You’ve taken some great pictures and asked an Australian guy to photograph you, be-shemagh-ed and sweaty, in front of The Monastery. You’ve successfully managed to buy enough one-dinar water bottles so as not to shrivel raisin-like in the heat. You’ve learned that “special price” means a variety of things when shouted from souvenir tents and that you really need to learn how to barter.
But once you’ve bought your frankincense, packed up your handmade scarves, and been shrewd enough to perceive the kindly Bedouin man’s offer to line your eyes with kohl as a way to overcharge you (I didn’t), you’re ready to move on. Board the bus. Be immersed in another experience.
In a way, Petra – for you – exists as a series of post-able snapshots, moments of savvy non-touristyness, and the occasional correctly pronounced Arabic sentence. In other words, it was your chance to make people envy you.
You’re going to learn a lot of vocabulary in Arabic class about these three places: the Dead Sea, Petra, and Wadi Rum. If you’re like me, these words will include Nabateans, rock, Rose-Red City, tourists, crowded, and the forgettable verb meaning “to take benefits from.” Your teacher will probably use the latter to talk about how foreigners have coveted Dead Sea mud as a cure-all for skin problems, but in a way this is what I expected to do in each of these places: gather the benefits of having been a savvy visitor to three of the most famous sites in the world.
Hear me out: Petra is a Wonder because it’s meant to be wondered at in real time, not stowed away for vicarious awe in albums and cover photos.
So, do yourself a favor: find ways to be there.
Let the Bedouin guy draw kohel around your eyes (and maybe barter a bit more than I did).
Get a shemagh (did I mention this already? Just make sure you don’t wear one any lower than your head or your shoulders out of respect for Jordan).

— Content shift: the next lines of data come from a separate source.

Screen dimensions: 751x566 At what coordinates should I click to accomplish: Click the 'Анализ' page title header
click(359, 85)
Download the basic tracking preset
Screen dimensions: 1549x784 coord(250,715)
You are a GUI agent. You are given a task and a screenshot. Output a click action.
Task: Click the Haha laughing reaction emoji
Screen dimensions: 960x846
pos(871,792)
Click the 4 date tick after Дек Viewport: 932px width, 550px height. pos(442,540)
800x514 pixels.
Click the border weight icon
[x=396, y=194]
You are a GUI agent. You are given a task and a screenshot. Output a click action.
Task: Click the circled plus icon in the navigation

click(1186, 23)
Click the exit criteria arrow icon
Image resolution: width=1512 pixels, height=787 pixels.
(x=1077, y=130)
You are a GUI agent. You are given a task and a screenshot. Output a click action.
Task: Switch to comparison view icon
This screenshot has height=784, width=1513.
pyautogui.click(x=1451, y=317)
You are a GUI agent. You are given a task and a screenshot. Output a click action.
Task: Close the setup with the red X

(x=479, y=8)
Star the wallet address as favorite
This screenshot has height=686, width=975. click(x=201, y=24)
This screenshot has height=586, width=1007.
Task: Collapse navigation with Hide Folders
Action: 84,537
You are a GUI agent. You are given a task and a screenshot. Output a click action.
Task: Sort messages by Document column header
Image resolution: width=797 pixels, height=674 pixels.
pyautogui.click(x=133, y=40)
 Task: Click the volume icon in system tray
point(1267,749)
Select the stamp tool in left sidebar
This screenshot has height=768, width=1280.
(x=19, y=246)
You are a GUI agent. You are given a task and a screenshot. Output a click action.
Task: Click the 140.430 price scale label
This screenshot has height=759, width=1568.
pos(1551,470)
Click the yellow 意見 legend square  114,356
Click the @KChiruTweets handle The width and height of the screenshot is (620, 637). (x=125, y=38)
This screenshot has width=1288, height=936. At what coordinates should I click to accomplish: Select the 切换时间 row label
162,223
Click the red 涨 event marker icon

Muster the dinar for that profile picture of a lifetime in front of The Treasury (if you’re lucky, you might get some tea too).
Walk/catch a donkey to The Monastery (Eight hundred and fifty steps? Oh yeah. It’s worth it).
And above all, for God’s sake, speak Arabic (you know that posse of Jordanian language partners and roommates who know all the best Arab tunes? Join them. Laugh at your language mistakes and take your first stab at dancing in a moving bus).